Après les événements franchement embarrassants d’hier mercredi, les États-Unis devraient tempérer la vanne des grands prononcements sur la démocratie en dehors de ses frontières
Les États-Unis font rire le monde. Littéralement. Rires insolents de Vénézuéliens qui partagent les mèmes mettant en scène Juan Guaido, se proclamant président américain par intérim, comme il l’a fait au pays de Hugo Chavez, avec l’appui des Yankees !
Rire vengeur d’Haïtiens, exigeant leur « crédit » pour avoir inspiré les scènes surréalistes qui se sont déroulées ce 6 janvier, au siège du pouvoir législatif d’une des plus anciennes démocraties du monde.
À Washington, pourtant, l’ambiance ne se prêtait pas aux légèretés sarcastiques hier mercredi.
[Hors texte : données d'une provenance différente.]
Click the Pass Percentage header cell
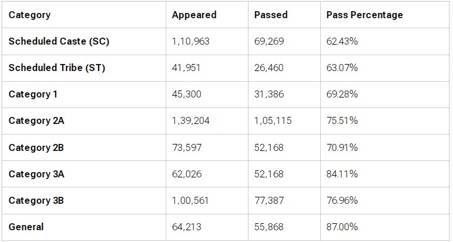Viewport: 453px width, 242px height. (364, 15)
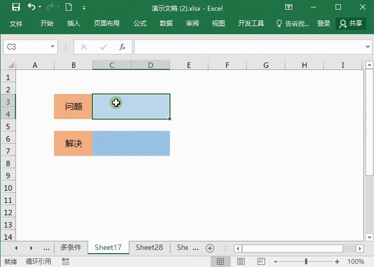Switch to Page Layout view
This screenshot has height=267, width=374.
click(x=239, y=262)
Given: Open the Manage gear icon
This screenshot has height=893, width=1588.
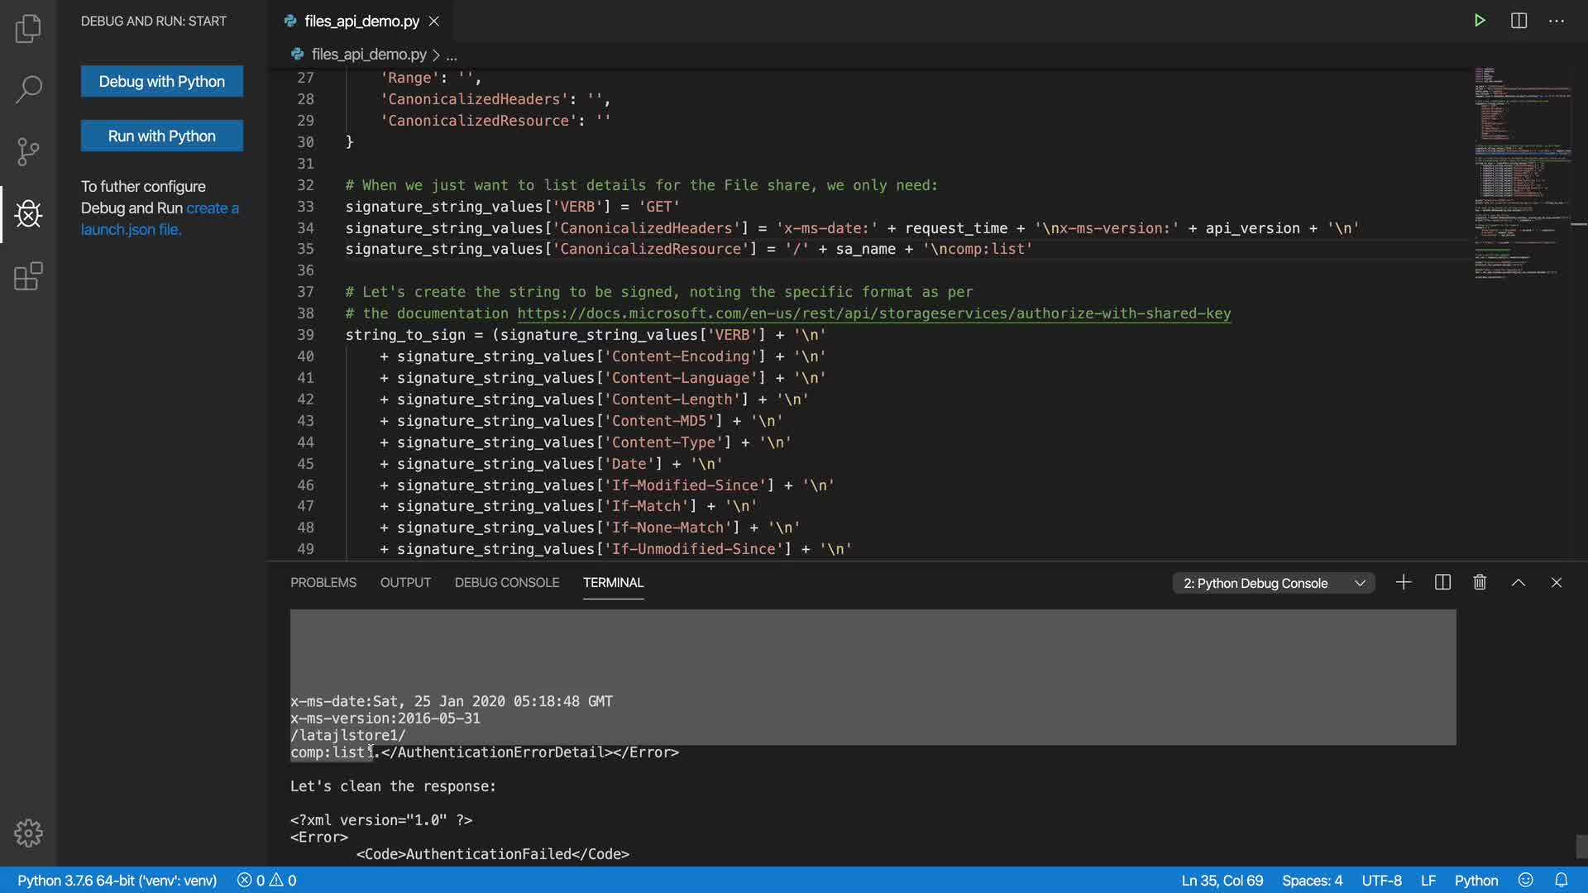Looking at the screenshot, I should tap(28, 833).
Le Congrès devait tenir une cérémonie pour officiellement déclarer Joe Biden prochain président des États-Unis.
Vers 2 h 15, un groupe de protestataires fait irruption au Parlement pour interrompre le processus dans la violence. Le chaos qui s’en suit souille un peu plus l’image déjà ternie des USA aux yeux du monde.
Ici, ce sont des parlementaires qui sont évacués à la hâte sous la menace. Là, des individus survoltés qui vandalisent l’auguste local. Des dizaines d’arrestations sont enregistrées. Quatre personnes trouvent la mort.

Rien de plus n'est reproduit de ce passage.